Un monument, dont l'érection a été voulue immédiatement, mais dont la guerre a retardé la réalisation, est érigé à Villejuif à sa mémoire en 1967. Des centaines de rues, avenues et boulevards en France portent son nom. Elles ont été baptisées ainsi en 1937, ou en 1945, dans toutes les villes dirigées par le PCF. Longtemps il fut l'objet de commémorations militantes. Chacun de ses anniversaires marquants voyait la publication d'un livre reprenant un choix de ses articles et préfacé par le secrétaire du Parti Communiste du moment. Georges Marchais a préfacé celui qui fut écrit par Roland Leroy en 1987. Un prix littéraire Paul Vaillant-Couturier était décerné par le journal l'Humanité. Paul Vaillant-Couturier est mort apparemment sans descendance. Il s'est marié deux fois, mais eut tout au long de sa vie un grand nombre de maîtresses au rang desquelles a figuré entre autres Hélène Rytmann, la femme de Louis Althusser après la Deuxième Guerre mondiale. Une première fois, il épouse le 31 octobre 1923 à Bobigny une universitaire américaine polyglotte, préhistorienne puis journaliste-reporter sur les traces d'Henri de Monfreid, Ida Treat (1889-1978), dont il divorce après de longues années de séparation pour épouser, le 29 septembre 1937, sa jeune compagne depuis 1934, Marie-Claude Vogel.
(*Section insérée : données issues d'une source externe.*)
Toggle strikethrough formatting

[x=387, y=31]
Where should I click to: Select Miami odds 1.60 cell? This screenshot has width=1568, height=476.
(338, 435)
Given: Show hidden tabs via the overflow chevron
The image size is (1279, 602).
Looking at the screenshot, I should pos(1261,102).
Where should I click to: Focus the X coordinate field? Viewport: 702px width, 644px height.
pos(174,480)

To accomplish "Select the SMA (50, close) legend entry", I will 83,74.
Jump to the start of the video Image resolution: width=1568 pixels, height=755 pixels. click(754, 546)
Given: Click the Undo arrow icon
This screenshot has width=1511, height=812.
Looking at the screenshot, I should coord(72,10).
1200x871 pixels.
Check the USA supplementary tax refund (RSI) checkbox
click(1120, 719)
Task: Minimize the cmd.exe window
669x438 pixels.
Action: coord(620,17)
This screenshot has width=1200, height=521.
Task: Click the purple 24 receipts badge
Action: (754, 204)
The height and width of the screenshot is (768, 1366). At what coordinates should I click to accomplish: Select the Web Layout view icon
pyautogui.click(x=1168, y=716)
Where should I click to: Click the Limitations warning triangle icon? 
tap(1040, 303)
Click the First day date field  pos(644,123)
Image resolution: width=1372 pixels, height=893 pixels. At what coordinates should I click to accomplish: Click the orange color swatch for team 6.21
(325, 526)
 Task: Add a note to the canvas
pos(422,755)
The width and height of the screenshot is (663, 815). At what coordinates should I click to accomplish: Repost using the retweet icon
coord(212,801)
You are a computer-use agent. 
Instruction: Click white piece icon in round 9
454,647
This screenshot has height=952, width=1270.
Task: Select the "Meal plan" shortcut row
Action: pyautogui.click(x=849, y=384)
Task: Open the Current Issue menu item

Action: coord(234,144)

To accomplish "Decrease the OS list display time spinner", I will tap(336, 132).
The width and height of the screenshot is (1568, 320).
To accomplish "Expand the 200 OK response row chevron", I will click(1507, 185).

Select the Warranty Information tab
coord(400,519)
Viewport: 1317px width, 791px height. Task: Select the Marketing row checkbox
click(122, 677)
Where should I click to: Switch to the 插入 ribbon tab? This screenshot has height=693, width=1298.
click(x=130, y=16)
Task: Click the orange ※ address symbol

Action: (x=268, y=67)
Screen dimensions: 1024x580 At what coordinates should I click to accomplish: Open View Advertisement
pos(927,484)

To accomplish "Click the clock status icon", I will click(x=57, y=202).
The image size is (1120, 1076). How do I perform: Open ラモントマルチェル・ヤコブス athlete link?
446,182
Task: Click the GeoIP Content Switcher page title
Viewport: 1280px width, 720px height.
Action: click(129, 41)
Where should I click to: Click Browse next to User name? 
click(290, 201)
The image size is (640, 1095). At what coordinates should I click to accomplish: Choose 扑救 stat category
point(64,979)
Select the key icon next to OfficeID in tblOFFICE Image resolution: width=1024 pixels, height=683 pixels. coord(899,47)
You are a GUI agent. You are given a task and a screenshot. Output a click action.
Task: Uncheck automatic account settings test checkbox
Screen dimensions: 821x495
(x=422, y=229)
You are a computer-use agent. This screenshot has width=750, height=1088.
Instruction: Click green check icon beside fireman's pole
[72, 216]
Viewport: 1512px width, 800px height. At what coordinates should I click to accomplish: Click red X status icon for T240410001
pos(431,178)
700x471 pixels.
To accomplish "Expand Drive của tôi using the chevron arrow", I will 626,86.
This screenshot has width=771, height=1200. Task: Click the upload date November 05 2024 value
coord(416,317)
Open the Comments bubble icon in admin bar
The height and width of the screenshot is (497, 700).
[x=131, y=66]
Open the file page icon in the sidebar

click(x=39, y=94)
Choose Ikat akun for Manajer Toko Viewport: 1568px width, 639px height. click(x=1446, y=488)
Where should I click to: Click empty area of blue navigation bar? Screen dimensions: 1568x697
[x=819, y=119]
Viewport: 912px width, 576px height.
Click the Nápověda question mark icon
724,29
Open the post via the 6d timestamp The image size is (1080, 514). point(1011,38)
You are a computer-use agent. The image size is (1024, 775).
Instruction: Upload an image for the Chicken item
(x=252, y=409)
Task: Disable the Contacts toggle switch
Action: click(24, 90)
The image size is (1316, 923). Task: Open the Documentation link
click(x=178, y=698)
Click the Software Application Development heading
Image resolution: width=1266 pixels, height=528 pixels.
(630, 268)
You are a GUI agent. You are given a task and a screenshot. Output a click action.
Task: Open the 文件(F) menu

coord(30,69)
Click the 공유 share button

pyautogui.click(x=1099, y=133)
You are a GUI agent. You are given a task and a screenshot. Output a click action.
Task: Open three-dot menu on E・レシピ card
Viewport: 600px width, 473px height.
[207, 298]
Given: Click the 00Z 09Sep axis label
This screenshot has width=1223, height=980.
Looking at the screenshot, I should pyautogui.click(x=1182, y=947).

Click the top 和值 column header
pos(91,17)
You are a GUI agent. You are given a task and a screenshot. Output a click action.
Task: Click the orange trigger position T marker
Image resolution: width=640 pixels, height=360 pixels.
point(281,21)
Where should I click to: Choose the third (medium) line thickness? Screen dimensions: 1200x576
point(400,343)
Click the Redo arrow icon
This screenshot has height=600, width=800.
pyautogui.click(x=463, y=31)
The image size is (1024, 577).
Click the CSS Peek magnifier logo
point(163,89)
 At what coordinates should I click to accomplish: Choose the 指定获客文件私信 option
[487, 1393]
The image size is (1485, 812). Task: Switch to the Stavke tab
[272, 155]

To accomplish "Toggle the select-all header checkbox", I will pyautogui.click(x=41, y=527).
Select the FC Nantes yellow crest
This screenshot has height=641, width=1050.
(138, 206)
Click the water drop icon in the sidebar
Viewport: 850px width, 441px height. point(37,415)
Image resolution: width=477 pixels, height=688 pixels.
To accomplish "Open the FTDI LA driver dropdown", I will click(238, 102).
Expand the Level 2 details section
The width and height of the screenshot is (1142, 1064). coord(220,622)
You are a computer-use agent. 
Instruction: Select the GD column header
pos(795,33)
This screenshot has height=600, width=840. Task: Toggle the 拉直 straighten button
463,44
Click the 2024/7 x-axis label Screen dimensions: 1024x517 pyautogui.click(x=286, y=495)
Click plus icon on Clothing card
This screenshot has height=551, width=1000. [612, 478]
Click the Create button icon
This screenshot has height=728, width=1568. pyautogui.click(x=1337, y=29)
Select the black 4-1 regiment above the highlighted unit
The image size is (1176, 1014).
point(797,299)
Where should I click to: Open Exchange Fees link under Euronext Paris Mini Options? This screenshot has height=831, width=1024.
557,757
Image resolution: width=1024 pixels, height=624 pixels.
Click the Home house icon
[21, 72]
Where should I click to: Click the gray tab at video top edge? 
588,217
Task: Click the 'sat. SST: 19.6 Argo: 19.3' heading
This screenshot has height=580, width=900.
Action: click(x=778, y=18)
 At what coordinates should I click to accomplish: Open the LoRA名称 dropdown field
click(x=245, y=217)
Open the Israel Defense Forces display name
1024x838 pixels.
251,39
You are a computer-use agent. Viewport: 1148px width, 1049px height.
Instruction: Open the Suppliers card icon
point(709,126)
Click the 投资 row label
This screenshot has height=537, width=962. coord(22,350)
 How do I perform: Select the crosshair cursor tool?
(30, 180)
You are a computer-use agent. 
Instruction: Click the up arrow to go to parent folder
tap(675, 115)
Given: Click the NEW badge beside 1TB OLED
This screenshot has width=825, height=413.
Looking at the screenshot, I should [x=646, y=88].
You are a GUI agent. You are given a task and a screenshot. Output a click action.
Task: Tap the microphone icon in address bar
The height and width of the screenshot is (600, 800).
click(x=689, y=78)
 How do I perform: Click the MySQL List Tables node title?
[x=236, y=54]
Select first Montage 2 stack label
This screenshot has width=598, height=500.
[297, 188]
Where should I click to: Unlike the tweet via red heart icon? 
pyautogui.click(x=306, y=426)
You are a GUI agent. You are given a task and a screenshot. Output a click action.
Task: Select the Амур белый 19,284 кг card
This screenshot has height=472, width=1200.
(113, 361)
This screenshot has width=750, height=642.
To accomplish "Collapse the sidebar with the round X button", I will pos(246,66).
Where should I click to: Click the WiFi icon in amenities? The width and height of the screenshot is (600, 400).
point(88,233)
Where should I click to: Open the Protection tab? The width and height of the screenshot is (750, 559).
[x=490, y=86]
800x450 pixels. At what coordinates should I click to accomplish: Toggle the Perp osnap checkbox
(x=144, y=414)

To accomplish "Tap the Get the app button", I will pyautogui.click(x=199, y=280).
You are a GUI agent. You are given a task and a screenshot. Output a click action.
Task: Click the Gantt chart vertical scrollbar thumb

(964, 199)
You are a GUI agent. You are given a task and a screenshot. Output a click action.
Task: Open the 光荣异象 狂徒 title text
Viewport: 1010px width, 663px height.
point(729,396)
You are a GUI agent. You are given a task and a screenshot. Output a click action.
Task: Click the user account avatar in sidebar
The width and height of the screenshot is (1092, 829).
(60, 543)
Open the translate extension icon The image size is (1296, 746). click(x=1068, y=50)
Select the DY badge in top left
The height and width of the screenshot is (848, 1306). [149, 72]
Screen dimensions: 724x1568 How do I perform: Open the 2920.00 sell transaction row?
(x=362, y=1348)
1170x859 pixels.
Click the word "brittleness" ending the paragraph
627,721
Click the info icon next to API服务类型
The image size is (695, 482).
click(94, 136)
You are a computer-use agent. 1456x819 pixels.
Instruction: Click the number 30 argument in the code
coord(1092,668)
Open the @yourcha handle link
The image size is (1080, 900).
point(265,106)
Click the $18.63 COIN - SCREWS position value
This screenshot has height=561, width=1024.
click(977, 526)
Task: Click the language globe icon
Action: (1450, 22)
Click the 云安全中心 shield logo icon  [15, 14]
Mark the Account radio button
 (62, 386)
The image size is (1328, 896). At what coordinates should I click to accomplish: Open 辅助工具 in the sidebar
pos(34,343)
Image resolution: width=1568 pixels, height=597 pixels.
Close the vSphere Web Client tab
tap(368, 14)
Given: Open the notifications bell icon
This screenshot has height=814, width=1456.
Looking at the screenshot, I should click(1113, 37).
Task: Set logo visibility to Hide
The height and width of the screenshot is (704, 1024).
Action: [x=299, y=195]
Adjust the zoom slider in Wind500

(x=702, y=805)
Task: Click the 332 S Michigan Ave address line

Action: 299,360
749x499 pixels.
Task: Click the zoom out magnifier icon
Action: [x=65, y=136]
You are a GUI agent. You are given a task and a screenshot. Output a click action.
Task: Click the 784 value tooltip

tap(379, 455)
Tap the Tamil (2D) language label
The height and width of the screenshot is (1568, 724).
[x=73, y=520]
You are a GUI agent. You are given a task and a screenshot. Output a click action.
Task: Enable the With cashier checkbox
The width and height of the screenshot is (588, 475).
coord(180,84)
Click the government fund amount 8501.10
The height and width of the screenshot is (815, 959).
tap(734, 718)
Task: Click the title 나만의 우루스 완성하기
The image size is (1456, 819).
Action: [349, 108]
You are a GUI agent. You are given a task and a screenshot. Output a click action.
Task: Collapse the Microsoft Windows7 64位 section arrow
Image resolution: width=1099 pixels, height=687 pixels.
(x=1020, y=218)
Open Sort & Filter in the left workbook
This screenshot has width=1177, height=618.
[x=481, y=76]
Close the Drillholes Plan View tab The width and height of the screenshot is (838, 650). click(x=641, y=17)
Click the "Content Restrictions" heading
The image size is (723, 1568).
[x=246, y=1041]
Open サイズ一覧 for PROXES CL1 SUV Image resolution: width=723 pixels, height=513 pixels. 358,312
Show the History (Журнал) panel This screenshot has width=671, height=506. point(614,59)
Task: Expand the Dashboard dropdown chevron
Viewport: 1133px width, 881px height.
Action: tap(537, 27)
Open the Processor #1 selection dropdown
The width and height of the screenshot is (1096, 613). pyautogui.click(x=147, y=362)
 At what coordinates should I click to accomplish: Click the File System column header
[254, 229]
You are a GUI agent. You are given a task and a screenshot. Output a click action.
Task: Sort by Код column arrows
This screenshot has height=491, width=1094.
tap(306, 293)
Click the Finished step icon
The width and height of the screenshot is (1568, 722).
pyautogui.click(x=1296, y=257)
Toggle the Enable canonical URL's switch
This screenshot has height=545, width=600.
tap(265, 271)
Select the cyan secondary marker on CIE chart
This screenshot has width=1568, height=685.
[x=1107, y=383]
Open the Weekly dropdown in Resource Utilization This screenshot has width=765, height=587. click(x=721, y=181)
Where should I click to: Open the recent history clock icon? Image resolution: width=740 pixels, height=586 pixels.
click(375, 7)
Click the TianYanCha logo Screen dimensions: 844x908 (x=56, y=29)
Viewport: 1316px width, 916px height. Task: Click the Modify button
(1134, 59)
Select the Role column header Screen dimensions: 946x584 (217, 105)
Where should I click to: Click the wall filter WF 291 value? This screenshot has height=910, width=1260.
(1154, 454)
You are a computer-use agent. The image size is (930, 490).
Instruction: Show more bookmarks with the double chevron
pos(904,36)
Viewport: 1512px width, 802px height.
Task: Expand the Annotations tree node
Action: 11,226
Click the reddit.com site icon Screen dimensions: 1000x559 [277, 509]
Marie-Claude Vogel (1912-1996), plus connue sous le nom de Marie-Claude Vaillant-Couturier, est la fille de Cosette de Brunhoff et de Lucien Vogel, homme de presse célèbre de l'entre-deux guerre qui a inventé les magazines d'informations en France en publiant VU et LU. Elle est résistante, déportée à Auschwitz et à Ravensbrück (1942-1945), puis témoin à charge au procès de Nuremberg (1946). Elle est aussi membre du comité central du PCF, députée de la Seine de 1946 à 1958 puis de 1967 à 1973, membre du conseil d'administration de L'Humanité et du jury du prix littéraire Paul-Vaillant-Couturier. Par sa grande générosité, et sa simplicité, elle fut tout au long de sa vie une des grandes figures du communisme français. Tout au long de sa vie, Paul Vaillant-Couturier s'entoure d'amis et de proches, des écrivains et des artistes avec qui il partage tout : Raymond Lefèbvre, Jean d'Espouy, Guy de la Battut d'abord, qu'il rencontre tous trois lors de ses années de lycée à Janson de Sailly, Léon Moussinac, ensuite, qu'il croise dans les milieux clartéistes en 1921-22, le cinéaste Jean Lods, Vladimir Pozner, Louis Aragon qu'il côtoie dans les rangs de l'AEAR.